15 Joint Distributions

15.1 Bivariate Random Variables

For a pair of rv’s \(X\) and \(Y\) defined on the same probability space, we can define their joint pmf or pdf. For the discrete case,

\[\begin{align*} f(x, y) & = \Pr(\{\omega: X(\omega) = x\} \cap \{\omega: Y(\omega) = y\}) \\ \ & = \Pr(X=x, Y=y). \end{align*}\]

The joint pdf is defined analogously for continuous rv’s.

15.2 Events for Bivariate RVs

Let \(A_x \times A_y \subseteq \mathbb{R} \times \mathbb{R}\) be an event. Then \(\Pr(X \in A_x, Y \in A_y)\) is calculated by:

\[\begin{align*} & \sum_{x \in A_x} \sum_{y \in A_y} f(x, y) & \mbox{(discrete)} \\ & \int_{x \in A_x} \int_{y \in A_y} f(x, y) dy dx & \mbox{(continuous)} \\ & \int_{x \in A_x} \int_{y \in A_y} dF_Y(y) dF_{X}(x) & \mbox{(general)} \end{align*}\]

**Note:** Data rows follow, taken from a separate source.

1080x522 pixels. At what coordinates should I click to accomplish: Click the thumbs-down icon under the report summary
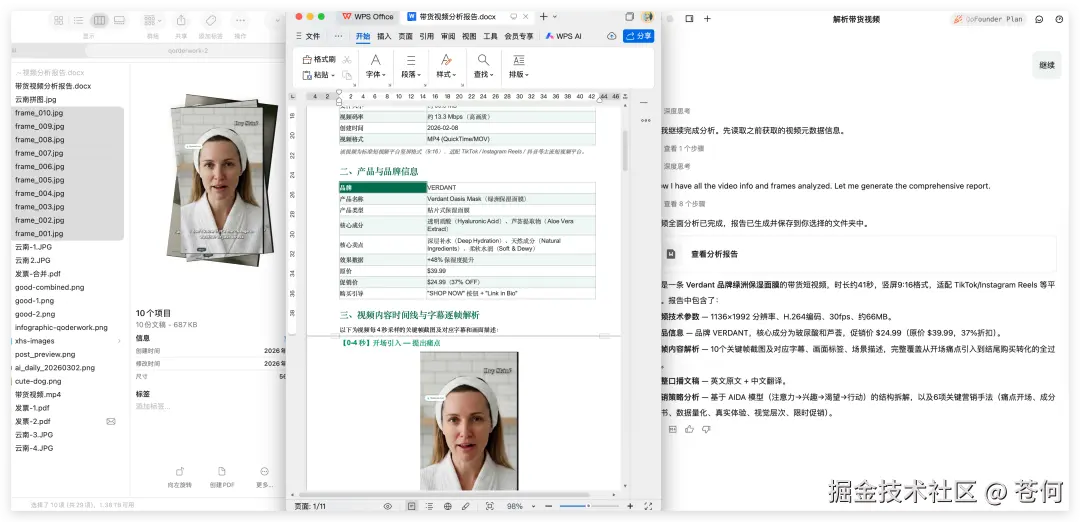pos(707,429)
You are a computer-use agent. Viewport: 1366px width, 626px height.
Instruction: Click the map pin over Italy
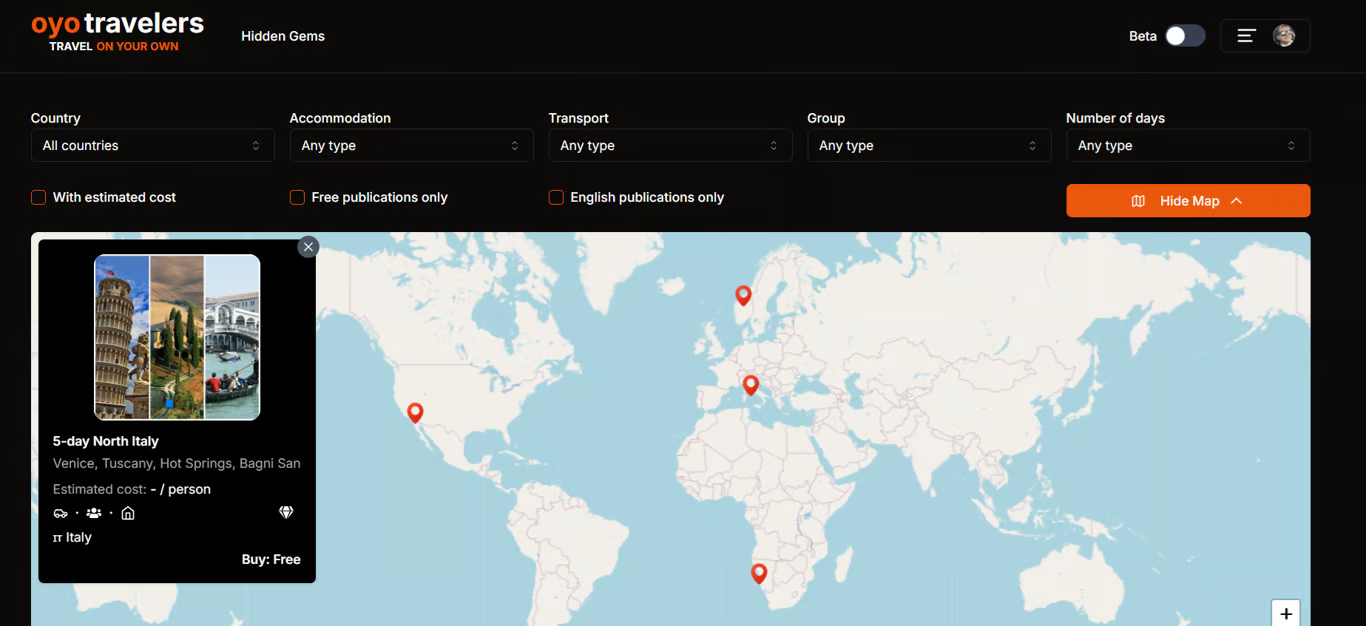tap(750, 385)
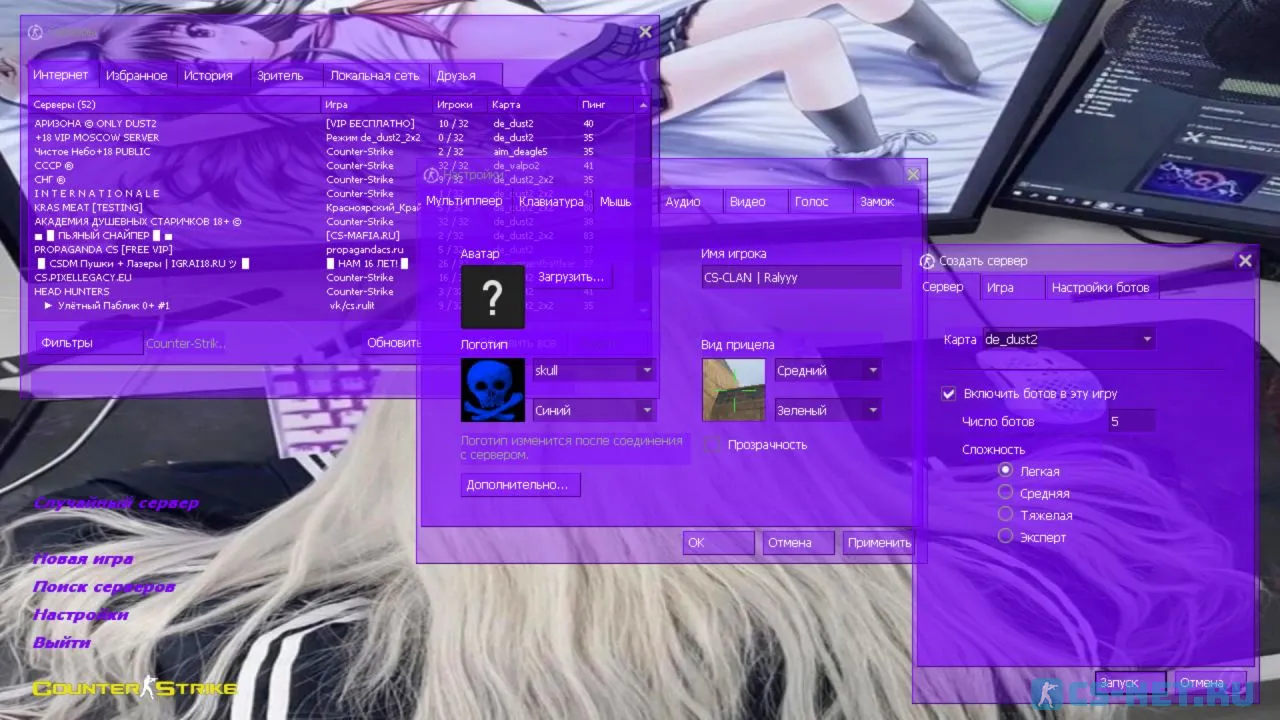The image size is (1280, 720).
Task: Close the Create Server window
Action: [1245, 261]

15.3 Marginal Distributions

We can calculate the marginal distribution of \(X\) (or \(Y\)) from their joint distribution:

\[f(x) = \sum_{y \in \mathcal{R}_y} f(x, y)\]

\[f(x) = \int_{-\infty}^{\infty} f(x, y) dy\]

15.4 Independent Random Variables

Two rv’s are independent when their joint pmf or pdf factor:

\[f(x,y) = f(x) f(y)\]

This means, for example, in the continuous case,

\[\begin{align*} \Pr(X \in A_x, Y \in A_y) & = \int_{x \in A_x} \int_{y \in A_y} f(x, y) dy dx \\ \ & = \int_{x \in A_x} \int_{y \in A_y} f(x) f(y) dy dx \\ \ & = \Pr(X \in A_x) \Pr(Y \in A_y) \end{align*}\]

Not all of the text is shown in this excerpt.